→ Activity:
Lines before the one containing "Instruction: Click the Prevents column header" are not wanted. Transcribe that line and all after it exactly, to the end of the entries.
:: Records provided
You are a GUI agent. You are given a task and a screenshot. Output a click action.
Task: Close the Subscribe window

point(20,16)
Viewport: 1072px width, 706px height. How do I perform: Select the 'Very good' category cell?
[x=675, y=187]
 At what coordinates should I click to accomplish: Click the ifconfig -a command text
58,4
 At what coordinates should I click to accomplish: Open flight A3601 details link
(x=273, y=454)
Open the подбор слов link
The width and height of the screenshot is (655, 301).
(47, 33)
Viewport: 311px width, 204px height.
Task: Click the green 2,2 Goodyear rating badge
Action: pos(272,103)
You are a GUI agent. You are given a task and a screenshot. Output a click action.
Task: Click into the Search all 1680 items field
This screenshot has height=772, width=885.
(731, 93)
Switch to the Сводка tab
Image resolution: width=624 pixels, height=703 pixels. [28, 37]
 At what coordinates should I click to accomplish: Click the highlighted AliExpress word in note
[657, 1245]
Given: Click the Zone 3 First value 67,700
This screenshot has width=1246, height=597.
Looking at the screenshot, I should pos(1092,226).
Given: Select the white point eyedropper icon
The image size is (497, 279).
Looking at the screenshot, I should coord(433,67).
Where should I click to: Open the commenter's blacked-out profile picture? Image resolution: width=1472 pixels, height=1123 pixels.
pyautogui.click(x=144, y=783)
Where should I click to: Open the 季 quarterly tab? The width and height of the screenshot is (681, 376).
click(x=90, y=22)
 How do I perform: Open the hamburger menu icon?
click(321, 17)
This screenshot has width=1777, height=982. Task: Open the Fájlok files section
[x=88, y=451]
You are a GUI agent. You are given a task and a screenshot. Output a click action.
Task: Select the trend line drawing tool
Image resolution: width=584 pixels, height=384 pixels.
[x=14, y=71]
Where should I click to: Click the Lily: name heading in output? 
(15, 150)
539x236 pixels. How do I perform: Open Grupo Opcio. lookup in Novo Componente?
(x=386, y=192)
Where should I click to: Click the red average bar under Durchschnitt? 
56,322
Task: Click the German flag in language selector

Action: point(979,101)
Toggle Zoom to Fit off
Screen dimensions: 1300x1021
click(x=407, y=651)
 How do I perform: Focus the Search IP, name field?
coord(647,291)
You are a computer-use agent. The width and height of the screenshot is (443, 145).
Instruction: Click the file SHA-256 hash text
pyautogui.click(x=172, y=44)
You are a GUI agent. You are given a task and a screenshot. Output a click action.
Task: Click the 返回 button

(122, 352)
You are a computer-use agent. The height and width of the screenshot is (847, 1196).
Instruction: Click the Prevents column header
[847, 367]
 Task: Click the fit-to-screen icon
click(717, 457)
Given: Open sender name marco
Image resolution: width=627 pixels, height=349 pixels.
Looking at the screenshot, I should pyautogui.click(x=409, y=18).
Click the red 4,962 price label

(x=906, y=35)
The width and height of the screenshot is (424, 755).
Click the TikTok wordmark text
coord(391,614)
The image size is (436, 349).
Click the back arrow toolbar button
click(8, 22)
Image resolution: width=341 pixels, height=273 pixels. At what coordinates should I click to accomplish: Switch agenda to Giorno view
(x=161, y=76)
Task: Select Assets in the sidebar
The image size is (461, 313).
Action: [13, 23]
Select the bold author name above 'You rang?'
::::
→ Answer for the task:
Instruction: Click the Prevents column header
[847, 367]
 Task: Click the fit-to-screen icon
click(717, 457)
Given: Open sender name marco
Image resolution: width=627 pixels, height=349 pixels.
Looking at the screenshot, I should pyautogui.click(x=409, y=18).
Click the red 4,962 price label

(x=906, y=35)
The width and height of the screenshot is (424, 755).
Click the TikTok wordmark text
coord(391,614)
The image size is (436, 349).
Click the back arrow toolbar button
click(8, 22)
Image resolution: width=341 pixels, height=273 pixels. At what coordinates should I click to accomplish: Switch agenda to Giorno view
(x=161, y=76)
Task: Select Assets in the sidebar
The image size is (461, 313).
Action: [13, 23]
Select the bold author name above 'You rang?'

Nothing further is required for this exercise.